● **Given passage**:

━━━━━━

Of course I get why Google is doing this and would do the same thing if I were them. Facebook is the closed wall garden giant that has millions of us couped up inside their massive restricted "room" and there are so many things they do wrong, why not take a stab at it if you had the budget the size of Google?
On the surface, you might think this is Facebook with a Google UI, but without the apps and bells & whistles since its still so new. But Google has other plans and those who have worked with them on partnership deals know that they cross their t's, dot their i's and have nothing but a leadership position in mind.
What intrigues (and also exhausts) me more than anything about people's behavior whenever a new "platform" comes to town, is how consumed early adopters are, myself included.
By consumed, I don't just mean getting an account and inviting friends into your new "system" (like we all need another "system of people" to manage), but the hundreds of comment threads speculating whether Google+ is going to be the platform which will kill Facebook for good. (all 700 million Facebook users that is).
How many comments posing questions have you seen which ask: how much time have you spent on Facebook and Twitter since you started using Google+? Of course, the early adopters are spending all their time on Google+ because it's still a novelty and part of it, dare I say, is the curiosity to see who's on it early, what they're saying and doing and to score some points or badges we don't even know about yet. "Oh yeah baby, I'm an early Google+ user and that makes me a cool cat." Remember that Buzz Lightyear was glamorous and hip compared to Woody when he first arrived on the scene but it was Woody who Andy had the hardest time giving up at the tail end of Toy Story 2.
Yet, we all flock to the new glamorous platform (aka toy) in hopes that they'll do a better job than Facebook and then we'll spend massive amounts of times (weeks not days) rebuilding our network on ONE more place on the web. And of course Google unlike Facebook won't be a walled garden or use our private data for any other purpose than for the value and usefulness of their customers.
Google+ is more than just another new social network and you can guarantee Google is thinking far beyond what we see today, yet we're all spending a helluva lot of time in it. BTW, I think it's shocking that Google Apps don't currently work with Google+, something you think they'd sync up before their launch, beta or not.
What is cool is the ability to select and toss people in circles. It's also fun and addictive, far too addictive in fact to be healthy. The UI is sweet, however it is still too cumbersome to add people to categories, especially when you want to add someone to more than one, which I do often.

━━━━━━

● **Written exercise**: Pick up the post about Google+ after its last sentence and keep writing. The lines that come next are separate material and aren't part of the Google+ post.

━━━━━━

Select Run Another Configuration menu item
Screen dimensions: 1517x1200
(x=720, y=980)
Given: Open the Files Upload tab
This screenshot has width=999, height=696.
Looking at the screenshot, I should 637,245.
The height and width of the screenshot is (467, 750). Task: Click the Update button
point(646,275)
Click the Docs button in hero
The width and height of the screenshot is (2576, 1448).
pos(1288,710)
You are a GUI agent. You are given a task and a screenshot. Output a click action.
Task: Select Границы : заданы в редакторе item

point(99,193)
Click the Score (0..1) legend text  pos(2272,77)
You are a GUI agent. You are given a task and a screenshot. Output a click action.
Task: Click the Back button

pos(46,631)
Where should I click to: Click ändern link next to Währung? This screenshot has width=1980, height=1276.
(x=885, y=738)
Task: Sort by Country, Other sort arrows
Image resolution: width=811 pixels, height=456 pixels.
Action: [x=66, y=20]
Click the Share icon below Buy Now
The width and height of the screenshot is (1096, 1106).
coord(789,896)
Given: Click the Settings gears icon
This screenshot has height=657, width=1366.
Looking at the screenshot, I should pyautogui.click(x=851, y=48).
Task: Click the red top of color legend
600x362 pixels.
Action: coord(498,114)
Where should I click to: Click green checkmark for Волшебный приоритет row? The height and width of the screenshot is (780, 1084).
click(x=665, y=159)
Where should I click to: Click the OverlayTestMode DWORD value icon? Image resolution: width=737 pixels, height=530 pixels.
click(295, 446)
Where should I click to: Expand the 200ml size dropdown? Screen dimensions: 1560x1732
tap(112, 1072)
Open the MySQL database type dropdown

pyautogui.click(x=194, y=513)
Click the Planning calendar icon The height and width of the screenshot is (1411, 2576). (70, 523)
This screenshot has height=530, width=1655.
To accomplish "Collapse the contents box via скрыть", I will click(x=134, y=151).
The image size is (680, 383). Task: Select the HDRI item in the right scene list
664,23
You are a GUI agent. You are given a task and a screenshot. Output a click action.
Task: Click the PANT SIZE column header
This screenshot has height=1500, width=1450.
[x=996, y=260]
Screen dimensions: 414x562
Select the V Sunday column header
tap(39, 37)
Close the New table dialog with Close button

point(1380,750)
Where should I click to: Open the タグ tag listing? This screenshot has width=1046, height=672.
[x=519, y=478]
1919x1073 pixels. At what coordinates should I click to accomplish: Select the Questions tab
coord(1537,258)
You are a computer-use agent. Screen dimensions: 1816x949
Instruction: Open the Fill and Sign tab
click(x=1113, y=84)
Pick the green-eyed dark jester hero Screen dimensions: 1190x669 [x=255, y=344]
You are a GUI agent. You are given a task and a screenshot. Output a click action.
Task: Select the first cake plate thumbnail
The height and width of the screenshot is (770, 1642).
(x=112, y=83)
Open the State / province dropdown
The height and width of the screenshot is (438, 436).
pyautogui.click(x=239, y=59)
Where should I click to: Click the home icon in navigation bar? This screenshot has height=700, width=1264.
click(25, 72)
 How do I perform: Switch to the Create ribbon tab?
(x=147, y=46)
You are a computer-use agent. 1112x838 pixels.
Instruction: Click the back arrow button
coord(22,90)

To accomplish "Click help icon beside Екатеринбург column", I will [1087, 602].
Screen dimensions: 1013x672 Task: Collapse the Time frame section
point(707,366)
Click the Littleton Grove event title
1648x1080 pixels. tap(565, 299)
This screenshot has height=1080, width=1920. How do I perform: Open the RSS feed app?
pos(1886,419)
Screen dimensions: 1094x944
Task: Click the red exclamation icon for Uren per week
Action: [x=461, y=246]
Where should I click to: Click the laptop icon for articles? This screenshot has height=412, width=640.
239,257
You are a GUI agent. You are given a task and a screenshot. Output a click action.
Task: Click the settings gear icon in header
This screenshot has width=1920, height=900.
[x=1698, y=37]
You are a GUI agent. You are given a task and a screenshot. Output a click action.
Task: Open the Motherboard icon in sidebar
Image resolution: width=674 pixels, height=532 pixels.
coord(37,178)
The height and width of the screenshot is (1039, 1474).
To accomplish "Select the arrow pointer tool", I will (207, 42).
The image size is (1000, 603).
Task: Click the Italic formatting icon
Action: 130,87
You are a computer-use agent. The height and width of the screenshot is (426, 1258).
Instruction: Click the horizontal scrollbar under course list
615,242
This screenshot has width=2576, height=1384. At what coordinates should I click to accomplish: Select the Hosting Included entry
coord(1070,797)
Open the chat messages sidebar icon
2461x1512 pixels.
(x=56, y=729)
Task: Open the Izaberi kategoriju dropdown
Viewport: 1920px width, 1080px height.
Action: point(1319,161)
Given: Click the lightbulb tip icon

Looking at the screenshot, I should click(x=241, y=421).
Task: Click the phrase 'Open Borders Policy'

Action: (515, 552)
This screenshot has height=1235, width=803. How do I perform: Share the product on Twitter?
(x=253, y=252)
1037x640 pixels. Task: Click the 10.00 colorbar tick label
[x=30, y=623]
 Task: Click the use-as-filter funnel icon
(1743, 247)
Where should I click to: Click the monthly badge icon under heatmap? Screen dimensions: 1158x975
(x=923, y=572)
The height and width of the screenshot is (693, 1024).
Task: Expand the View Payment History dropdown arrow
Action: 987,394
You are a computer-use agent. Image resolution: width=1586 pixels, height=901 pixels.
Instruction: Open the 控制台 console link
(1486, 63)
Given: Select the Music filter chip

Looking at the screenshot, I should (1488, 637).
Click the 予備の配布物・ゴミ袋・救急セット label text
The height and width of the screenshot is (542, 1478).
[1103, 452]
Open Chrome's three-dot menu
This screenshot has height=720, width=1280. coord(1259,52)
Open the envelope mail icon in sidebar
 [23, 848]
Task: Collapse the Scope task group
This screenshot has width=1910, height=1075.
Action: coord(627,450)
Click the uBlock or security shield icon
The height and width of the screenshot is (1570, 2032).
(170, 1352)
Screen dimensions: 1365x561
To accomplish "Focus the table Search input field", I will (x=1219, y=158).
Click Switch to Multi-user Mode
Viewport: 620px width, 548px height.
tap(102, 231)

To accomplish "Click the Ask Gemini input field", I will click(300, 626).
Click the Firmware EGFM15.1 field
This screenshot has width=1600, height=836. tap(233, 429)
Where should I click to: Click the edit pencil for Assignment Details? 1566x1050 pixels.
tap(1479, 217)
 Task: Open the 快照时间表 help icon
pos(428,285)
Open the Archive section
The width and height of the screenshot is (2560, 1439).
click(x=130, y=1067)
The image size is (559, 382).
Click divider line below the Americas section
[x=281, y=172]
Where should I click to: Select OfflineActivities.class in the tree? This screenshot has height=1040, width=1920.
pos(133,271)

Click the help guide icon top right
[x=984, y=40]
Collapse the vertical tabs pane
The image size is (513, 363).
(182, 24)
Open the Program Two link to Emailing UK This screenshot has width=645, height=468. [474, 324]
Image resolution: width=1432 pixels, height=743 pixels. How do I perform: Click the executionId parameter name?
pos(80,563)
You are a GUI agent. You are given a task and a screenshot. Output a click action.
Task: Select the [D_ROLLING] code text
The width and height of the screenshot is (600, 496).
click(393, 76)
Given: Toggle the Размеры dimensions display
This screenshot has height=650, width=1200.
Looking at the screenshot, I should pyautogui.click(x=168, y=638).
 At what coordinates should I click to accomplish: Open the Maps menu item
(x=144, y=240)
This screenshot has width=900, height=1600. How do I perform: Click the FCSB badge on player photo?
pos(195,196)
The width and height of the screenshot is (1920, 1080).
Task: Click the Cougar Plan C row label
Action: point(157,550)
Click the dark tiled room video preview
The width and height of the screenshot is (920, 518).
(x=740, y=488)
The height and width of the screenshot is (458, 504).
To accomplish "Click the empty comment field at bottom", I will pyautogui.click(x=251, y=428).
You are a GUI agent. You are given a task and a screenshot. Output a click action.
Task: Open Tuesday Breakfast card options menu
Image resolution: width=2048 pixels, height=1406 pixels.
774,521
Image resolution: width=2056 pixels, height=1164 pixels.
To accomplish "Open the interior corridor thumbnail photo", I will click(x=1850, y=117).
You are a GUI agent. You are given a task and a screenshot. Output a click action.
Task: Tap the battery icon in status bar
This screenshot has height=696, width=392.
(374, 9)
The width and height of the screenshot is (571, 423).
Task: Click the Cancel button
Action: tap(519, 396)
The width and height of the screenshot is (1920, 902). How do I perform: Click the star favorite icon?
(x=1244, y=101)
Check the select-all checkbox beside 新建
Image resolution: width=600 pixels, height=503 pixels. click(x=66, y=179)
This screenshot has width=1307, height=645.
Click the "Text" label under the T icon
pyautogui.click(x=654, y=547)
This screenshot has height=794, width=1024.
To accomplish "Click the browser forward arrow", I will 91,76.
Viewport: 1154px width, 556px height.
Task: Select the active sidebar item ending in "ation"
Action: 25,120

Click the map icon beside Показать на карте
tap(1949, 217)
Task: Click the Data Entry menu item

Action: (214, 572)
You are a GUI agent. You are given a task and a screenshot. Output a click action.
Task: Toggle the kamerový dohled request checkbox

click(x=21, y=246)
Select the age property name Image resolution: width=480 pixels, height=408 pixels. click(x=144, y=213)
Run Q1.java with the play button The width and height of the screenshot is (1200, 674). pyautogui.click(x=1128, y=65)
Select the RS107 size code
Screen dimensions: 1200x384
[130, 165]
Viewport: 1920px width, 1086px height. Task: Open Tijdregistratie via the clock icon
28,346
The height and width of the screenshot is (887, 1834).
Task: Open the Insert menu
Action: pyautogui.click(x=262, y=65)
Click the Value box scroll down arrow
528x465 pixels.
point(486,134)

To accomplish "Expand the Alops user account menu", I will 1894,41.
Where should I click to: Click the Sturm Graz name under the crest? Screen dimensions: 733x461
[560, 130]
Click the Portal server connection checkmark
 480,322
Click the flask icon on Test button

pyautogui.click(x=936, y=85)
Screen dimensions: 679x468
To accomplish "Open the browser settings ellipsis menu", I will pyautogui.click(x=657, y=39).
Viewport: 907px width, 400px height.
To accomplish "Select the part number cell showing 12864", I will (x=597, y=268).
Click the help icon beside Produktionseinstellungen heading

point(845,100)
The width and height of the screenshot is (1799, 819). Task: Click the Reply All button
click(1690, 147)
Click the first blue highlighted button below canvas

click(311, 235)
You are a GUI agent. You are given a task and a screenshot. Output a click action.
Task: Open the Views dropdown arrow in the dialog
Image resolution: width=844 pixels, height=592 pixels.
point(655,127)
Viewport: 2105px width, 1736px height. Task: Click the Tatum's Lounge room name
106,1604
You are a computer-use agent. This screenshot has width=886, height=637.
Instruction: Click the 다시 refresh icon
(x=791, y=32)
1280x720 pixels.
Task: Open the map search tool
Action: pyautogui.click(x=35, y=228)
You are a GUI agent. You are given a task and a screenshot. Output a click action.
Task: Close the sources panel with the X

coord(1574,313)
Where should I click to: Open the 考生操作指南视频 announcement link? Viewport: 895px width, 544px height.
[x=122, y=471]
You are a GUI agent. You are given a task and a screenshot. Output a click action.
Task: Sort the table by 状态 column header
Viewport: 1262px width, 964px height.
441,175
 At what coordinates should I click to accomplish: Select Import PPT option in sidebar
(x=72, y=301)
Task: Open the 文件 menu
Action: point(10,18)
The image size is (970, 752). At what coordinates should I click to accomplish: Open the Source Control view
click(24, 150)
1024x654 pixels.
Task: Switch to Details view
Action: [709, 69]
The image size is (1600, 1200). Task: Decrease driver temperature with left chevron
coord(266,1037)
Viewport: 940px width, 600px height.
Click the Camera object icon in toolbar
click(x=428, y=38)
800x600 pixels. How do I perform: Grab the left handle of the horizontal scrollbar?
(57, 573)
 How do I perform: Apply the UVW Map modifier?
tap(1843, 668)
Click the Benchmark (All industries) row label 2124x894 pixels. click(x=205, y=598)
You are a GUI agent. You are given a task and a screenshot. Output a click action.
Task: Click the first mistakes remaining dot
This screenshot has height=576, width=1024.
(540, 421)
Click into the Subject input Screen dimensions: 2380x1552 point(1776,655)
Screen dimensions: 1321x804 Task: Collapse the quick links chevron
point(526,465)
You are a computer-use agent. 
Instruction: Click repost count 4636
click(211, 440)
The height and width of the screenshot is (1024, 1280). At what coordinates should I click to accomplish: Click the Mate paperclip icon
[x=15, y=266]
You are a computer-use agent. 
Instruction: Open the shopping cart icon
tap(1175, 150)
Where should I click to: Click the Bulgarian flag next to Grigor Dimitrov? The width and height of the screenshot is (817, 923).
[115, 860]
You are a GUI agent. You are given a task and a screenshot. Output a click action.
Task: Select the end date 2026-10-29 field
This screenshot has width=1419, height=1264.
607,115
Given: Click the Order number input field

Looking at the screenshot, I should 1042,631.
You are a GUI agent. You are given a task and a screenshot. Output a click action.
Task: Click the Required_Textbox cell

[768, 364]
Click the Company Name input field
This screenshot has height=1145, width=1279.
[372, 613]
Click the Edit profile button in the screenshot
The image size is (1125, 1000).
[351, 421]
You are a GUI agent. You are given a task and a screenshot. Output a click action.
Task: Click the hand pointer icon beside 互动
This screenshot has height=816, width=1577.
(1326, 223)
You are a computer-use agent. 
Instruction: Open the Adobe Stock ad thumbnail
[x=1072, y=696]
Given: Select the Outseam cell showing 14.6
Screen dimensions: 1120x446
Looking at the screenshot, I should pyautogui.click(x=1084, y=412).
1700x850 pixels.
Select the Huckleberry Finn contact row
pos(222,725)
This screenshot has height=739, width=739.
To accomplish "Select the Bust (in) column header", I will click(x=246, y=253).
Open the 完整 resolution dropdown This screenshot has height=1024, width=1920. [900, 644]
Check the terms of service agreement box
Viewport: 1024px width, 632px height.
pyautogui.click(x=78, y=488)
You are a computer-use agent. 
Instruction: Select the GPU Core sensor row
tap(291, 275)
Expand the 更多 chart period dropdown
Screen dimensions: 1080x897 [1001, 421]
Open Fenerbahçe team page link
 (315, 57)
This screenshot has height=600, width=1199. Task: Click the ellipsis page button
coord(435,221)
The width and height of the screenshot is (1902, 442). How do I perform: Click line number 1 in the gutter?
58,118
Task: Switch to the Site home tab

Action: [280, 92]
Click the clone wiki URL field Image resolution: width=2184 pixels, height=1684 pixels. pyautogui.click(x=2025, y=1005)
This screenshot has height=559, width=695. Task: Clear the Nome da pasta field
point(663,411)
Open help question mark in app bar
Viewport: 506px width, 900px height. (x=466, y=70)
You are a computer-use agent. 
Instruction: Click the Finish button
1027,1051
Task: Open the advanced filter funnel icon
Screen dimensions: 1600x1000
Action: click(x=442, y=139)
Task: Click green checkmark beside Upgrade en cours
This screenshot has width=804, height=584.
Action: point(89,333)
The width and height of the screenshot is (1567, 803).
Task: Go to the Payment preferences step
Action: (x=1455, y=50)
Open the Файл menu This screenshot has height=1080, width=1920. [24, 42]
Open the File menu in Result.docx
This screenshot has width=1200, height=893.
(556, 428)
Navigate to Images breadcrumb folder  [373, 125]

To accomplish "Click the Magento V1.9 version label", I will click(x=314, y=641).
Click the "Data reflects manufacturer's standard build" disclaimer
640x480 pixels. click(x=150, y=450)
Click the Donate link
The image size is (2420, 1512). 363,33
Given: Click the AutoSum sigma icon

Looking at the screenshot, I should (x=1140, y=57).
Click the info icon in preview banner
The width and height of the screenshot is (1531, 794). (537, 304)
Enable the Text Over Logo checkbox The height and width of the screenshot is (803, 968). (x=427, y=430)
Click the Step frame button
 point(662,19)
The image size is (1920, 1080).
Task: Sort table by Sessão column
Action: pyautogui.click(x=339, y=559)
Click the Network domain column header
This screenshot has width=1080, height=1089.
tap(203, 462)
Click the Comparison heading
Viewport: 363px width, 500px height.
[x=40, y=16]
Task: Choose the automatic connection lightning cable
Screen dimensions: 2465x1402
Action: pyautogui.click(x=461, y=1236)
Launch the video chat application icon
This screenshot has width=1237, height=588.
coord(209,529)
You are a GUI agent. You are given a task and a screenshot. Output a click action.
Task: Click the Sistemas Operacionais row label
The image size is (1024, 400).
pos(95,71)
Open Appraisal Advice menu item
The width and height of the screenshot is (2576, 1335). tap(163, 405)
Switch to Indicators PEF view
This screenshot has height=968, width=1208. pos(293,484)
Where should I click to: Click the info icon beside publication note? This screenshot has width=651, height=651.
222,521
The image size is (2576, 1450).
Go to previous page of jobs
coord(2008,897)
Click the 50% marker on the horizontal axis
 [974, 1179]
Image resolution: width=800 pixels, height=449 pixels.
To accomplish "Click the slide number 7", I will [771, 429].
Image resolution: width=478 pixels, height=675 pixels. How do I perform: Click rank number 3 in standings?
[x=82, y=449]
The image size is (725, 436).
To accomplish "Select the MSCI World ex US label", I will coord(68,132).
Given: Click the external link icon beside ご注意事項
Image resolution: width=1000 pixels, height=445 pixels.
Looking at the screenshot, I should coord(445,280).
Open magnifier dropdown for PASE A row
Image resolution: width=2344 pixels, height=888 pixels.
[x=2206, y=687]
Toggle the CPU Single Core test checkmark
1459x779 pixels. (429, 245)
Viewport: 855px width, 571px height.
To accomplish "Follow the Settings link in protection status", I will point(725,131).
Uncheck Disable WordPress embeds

━━━━━━

● **Response**:
Note that while my geekier friends tell me tagging is enuf, I want my damn categories - it's the way my brain thinks and works, so having a "circle" that is geographical as well as topical is important to me.
The + seems to be the key thing here, but in order to use it, guess what? Your profile needs to be public. The "wear your life on your sleeves and in every corner of the Internet" folks always say to me, "give it up Renee, privacy is dead" yet perhaps some of us still want just a little corner of privacy we call our own after hours of being public public public everywhere, all the time. People forget how valuable our check-in and content contributions are to Google, Foursquare and big brands.
Having a public profile of course makes our posts more useful to everyone else in your network, but that info is more useful to Google and all the vendors and brands who want to sell something to you. Don't get me wrong; I'm a huge fan of human curation as an integral and wedded partner to search in order to improve the experience we have today, but at what point do you sit back and ask how valuable your time is? When will companies start giving something back? And, I don't mean making me mayor of Hooters and giving me a free coffee every tenth check in.
Google says of +'s value and having that public profile: "this helps people see who recommended that tasty recipe or great campsite. When you create a profile, it's visible to anyone and connections with your email address can easily find it." They do note that your +1’s are stored in a new tab on your Google profile which you can show to the world, or keep it private and just use it to personally manage the ever-expanding record of things you love around the web. Here's a link to their video which takes you through the why +1 and how to start using it.
I'll admit that the latter is very useful as a curation tool and the UI is definitely more consumer-friendly than predecessors and others in its league who have been trying to make some headway for years.
While we're on the topic of UI, creating a comment from the upper right is annoying. Perhaps its just that I'm so used to being able to do it from a box in front of me but it "feels" like an extra step. Also when I post a comment in Facebook I simply hit return and it posts automatically whereas in the Google+ window, I have to physically hit that green post comment button.
I'm also not a particular fan of the UI for uploading photos. People take their photos personally, whether they're amateurs or a prosumer shooter like me. There should be a way to organize your photo albums the way you want with a customized display you want your readers/friends to see. And btw, like Facebook, does Google own your photos & everything else you post in its growing social garden? Just curious. You should be too.
The photo feature I do like is the photo display from others in your network - see below: (though what would be much more valuable is to choose what photos you'd like to see and not see from your network - quality vs quantity please. I'd much rather see more of Thomas Hawk and less of a friend who shoots underexposed shots from their iPhone for example).
Other schtuff: there's a cool incoming feature which allows you to see posts from people who are following you, making it a compelling way to interact with friends and fans without having to follow them back (Twitter model...though lists and streams within Hootsuite make this very doable for me and it is like reading 6 newspapers from across the world every morning -- I don't mean streams here, I mean accounts...yeah I have that many). Sigh.
This would be an appropriate time to beg the Hootsuite development team: Add Google+ to my dashboard tomorrow please - we're all far too busy to manage one more tab, one more window, one more stream.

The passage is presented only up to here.